Patients with extramedullary disease had inferior progression-free survival.
PET/CT scans can help identify patients with multiple myeloma (MM) who are at risk of adverse outcomes following treatment with chimeric antigen receptor (CAR) T-cell therapies, according to a new report published in HemaSphere.1 The authors of the study said their findings could help clinicians tailor therapeutic regimens to high-risk patients, for example, by incorporating concomitant radiation therapy.
PET/CT is a critical tool for MM staging, treatment response monitoring, and the detection of extramedullary disease (EMD), the authors explained. PET/CT has also been found to be a valuable prognostic indicator for patients with MM who undergo autologous stem cell transplantation (ASCT).2
In follow-up PET/CTs, the investigators said those with complete metabolic remissions tended to have superior PFS. | Image credit: Saiful52 - stock.adobe.com
“However, its role in treatment with chimeric antigen receptor (CAR) T-cell therapies for relapsed/refractory multiple myeloma has yet to be clearly defined,” the authors wrote.1
In an effort to better understand potential associations between PET/CT imaging and outcomes for patients undergoing CAR T-cell therapy, the investigators identified 61 patients with MM who were treated with either idecabtagenevicleucel (ide-cel; Abecma) or ciltacabtageneautoleucel (cilta-cel; Carvykti).

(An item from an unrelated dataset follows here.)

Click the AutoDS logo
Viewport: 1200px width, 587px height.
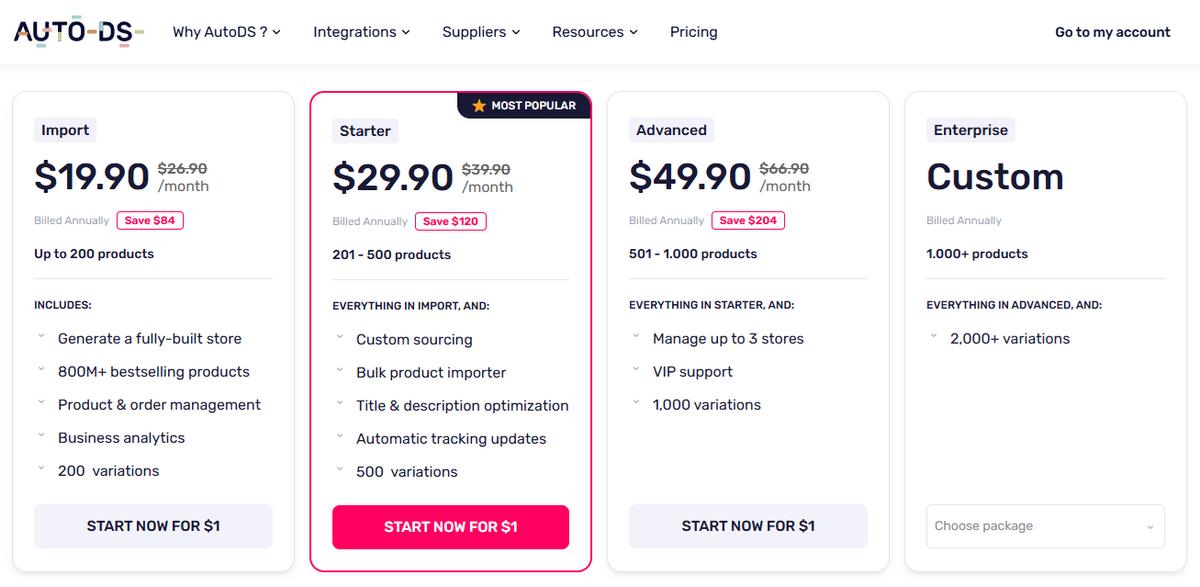(78, 31)
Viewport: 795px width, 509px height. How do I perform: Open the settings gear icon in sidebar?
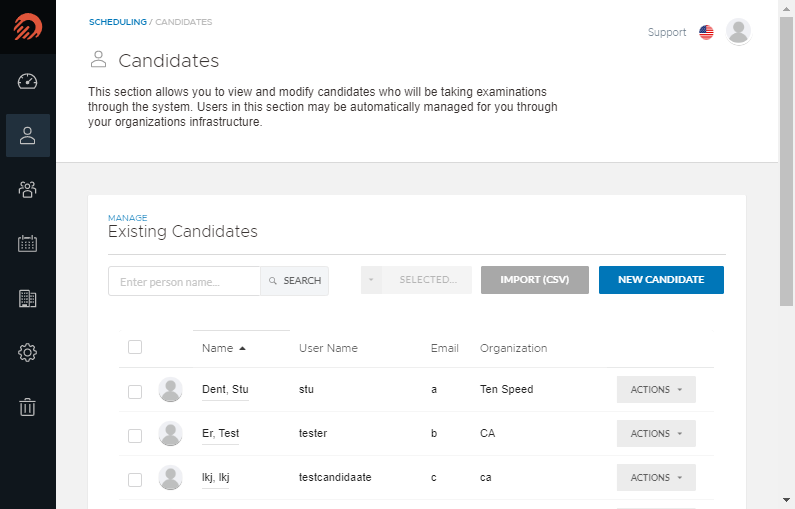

Of the 61 patients, 53 patients had imaging performed prior to CAR T infusion, and 43 had imaging available from 30 days after infusion. The investigators compared those data to other biomarkers and patient outcomes to see whether PET/CT had prognostic value.
Patients who had bone-independent EMD had progression-free survival of just 3 months, compared to 15 months for those without bone-independent EMD (P = .01). The investigators found that EMD was associated with inferior progression-free survival (PFS), but the number of lesions was not, nor was metabolic tumor volume (MTV).
The authors said patients with high MTV had significantly higher baseline soluble B-cell maturation antigen (sBCMA) and interleukin-6 (IL-6) levels. However, they said higher MTV did not affect CAR T-cell expansion and did not decrease the fitness of the bystander T-cell compartment.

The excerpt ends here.